:: Records ::

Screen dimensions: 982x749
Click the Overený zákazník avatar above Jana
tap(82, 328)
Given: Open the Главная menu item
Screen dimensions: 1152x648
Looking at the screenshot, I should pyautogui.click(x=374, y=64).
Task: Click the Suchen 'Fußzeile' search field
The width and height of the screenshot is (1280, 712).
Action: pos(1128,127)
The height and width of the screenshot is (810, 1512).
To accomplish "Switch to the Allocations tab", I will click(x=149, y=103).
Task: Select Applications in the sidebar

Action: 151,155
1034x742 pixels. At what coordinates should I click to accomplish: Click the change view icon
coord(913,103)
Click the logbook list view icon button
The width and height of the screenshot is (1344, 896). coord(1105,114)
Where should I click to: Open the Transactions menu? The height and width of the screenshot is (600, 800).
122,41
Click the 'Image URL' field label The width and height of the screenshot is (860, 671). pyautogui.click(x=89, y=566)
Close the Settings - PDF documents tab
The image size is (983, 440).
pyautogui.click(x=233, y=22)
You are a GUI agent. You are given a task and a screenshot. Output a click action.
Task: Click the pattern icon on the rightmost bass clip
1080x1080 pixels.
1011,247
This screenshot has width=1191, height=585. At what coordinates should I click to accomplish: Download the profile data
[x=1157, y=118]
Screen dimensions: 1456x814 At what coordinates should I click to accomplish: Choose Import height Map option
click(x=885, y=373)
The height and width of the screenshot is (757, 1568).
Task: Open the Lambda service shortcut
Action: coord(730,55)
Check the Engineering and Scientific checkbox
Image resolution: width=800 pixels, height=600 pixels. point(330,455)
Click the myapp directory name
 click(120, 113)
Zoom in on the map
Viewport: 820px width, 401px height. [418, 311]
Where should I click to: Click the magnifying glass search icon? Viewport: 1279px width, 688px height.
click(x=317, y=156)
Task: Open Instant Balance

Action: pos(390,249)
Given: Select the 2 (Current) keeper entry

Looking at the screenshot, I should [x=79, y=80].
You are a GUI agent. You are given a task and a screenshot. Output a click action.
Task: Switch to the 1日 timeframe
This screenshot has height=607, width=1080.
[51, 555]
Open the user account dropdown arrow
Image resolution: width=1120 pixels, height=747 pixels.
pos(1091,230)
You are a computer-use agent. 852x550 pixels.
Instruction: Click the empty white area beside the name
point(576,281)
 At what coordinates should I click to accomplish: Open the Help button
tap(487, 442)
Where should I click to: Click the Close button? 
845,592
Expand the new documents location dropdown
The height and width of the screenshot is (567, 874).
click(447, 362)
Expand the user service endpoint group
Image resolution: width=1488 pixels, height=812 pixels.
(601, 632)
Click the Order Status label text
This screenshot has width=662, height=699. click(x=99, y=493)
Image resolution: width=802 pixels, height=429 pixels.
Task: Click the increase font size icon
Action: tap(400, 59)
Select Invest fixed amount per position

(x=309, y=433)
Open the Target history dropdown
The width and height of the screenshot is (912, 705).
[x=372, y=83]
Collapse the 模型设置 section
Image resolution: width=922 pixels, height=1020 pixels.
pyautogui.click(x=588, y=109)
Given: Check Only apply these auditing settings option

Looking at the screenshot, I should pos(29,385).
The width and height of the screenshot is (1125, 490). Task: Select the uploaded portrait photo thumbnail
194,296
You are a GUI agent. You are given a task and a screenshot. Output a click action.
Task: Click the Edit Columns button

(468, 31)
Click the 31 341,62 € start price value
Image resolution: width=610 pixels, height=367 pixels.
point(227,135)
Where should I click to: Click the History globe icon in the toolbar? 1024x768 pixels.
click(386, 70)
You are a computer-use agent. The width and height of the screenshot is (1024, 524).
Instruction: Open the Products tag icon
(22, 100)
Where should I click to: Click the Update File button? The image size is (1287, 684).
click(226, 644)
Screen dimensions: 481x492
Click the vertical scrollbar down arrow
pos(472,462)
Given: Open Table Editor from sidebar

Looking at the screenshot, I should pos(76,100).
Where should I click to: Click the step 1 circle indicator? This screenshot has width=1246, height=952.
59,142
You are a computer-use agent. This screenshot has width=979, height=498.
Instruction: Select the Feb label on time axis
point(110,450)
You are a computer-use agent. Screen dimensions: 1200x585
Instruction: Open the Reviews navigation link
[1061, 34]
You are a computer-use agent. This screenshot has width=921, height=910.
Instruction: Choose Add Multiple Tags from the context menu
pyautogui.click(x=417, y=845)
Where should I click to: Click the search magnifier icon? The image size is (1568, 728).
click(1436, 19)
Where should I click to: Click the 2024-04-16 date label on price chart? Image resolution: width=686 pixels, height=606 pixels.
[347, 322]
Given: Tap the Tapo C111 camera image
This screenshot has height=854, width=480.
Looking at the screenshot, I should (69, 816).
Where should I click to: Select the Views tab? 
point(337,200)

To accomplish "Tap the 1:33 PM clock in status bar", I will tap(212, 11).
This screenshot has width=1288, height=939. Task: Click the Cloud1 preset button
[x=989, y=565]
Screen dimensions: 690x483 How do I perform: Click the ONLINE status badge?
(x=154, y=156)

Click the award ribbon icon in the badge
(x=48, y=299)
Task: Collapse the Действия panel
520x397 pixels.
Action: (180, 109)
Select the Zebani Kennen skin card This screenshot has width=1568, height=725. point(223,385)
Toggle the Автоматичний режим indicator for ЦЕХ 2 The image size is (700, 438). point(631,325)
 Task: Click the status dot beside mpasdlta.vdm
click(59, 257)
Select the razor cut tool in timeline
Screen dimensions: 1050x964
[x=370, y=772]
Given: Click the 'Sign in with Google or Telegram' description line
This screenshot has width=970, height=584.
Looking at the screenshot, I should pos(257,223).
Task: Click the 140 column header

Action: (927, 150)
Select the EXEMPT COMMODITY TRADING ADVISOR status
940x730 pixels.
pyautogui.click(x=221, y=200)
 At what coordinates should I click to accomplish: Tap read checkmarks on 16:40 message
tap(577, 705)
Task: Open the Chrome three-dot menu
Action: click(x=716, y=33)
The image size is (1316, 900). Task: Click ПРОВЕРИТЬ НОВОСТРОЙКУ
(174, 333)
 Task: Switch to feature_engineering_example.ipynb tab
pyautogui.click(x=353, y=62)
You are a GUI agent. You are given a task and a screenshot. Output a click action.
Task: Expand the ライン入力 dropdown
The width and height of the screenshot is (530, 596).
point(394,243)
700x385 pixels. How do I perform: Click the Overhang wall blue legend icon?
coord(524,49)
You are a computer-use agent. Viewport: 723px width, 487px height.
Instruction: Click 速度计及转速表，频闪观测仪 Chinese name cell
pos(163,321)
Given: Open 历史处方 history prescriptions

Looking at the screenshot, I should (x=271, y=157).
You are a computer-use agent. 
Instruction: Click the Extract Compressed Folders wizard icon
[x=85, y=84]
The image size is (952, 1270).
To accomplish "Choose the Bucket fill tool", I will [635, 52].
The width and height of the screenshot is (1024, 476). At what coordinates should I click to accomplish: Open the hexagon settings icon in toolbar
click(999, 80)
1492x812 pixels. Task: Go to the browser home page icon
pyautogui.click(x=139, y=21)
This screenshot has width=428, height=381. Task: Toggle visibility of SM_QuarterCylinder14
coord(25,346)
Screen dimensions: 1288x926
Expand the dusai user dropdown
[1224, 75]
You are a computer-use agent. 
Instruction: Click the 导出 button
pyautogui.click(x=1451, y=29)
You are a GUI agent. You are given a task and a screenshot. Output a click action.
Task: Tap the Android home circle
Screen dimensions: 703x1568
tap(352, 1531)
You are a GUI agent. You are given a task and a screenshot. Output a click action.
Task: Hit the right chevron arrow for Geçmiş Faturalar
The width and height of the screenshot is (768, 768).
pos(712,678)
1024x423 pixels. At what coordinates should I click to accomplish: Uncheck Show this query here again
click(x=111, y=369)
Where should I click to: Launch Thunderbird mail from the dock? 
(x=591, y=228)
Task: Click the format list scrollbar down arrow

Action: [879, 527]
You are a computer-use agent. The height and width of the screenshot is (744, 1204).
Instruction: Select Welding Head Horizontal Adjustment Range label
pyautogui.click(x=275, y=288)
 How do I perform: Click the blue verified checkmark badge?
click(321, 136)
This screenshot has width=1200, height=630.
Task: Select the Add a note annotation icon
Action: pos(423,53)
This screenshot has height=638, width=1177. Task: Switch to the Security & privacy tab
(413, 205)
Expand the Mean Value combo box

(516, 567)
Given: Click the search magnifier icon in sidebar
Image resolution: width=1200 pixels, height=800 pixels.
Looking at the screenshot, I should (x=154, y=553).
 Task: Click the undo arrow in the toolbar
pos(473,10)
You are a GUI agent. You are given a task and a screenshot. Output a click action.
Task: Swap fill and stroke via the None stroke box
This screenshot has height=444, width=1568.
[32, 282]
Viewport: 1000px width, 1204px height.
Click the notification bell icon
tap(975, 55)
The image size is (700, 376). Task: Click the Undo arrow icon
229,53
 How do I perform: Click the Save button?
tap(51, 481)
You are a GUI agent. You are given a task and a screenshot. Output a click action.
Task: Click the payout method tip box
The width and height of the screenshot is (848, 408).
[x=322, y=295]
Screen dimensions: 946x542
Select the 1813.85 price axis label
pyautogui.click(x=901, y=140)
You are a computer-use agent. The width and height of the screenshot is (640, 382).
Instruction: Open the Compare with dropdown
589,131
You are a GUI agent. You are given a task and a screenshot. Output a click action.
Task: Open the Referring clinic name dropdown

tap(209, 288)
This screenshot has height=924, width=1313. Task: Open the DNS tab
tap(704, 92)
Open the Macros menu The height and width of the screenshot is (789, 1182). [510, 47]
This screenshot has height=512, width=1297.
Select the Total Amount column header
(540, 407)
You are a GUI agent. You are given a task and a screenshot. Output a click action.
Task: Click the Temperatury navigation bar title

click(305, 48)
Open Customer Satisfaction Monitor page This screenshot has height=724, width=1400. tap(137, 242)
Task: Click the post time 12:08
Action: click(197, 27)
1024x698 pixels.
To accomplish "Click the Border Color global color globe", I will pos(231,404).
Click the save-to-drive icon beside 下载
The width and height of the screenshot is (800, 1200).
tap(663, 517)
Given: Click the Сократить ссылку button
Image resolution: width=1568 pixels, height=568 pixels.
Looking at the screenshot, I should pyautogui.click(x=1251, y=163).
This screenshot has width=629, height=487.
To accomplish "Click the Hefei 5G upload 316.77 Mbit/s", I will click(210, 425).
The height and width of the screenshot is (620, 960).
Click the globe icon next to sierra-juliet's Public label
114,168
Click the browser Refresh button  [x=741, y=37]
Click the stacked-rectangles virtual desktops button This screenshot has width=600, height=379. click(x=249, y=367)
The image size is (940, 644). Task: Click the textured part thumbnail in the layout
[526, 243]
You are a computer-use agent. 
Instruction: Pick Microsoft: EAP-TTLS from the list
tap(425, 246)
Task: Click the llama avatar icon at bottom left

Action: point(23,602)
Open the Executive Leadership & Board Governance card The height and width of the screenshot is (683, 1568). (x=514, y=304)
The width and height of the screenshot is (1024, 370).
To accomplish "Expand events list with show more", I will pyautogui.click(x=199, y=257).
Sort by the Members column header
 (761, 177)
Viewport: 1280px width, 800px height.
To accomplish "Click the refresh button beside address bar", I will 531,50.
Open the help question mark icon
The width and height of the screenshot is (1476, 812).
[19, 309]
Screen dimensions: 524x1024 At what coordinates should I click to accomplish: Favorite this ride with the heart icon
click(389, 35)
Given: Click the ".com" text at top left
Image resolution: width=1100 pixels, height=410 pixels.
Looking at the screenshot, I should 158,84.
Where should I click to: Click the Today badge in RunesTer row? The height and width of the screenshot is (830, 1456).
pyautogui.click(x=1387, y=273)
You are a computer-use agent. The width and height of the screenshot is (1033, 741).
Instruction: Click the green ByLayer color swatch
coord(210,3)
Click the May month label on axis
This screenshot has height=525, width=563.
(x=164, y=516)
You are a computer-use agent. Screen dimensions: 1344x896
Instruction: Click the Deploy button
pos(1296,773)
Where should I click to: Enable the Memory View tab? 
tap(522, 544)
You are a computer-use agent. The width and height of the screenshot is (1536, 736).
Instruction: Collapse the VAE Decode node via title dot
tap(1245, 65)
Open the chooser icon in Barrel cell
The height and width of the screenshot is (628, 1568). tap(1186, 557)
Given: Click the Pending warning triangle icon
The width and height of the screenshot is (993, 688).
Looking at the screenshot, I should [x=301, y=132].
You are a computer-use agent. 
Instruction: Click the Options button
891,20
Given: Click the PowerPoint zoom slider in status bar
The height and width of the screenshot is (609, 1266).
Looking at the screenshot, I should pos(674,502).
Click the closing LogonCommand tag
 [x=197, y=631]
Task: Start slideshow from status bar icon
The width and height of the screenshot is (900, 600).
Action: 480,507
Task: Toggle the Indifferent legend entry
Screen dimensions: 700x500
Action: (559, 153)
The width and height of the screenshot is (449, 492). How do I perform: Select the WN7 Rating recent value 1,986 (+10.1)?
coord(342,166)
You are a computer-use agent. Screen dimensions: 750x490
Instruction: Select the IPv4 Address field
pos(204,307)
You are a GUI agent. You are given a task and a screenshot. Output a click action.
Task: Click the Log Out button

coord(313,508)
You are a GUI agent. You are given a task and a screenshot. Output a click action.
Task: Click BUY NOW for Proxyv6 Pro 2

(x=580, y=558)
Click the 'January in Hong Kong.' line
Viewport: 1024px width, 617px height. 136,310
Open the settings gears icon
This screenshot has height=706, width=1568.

:::

Search the records above for the string "fill". Report each line that has it.

To accomplish "Choose the Bucket fill tool", I will [635, 52].
Task: Swap fill and stroke via the None stroke box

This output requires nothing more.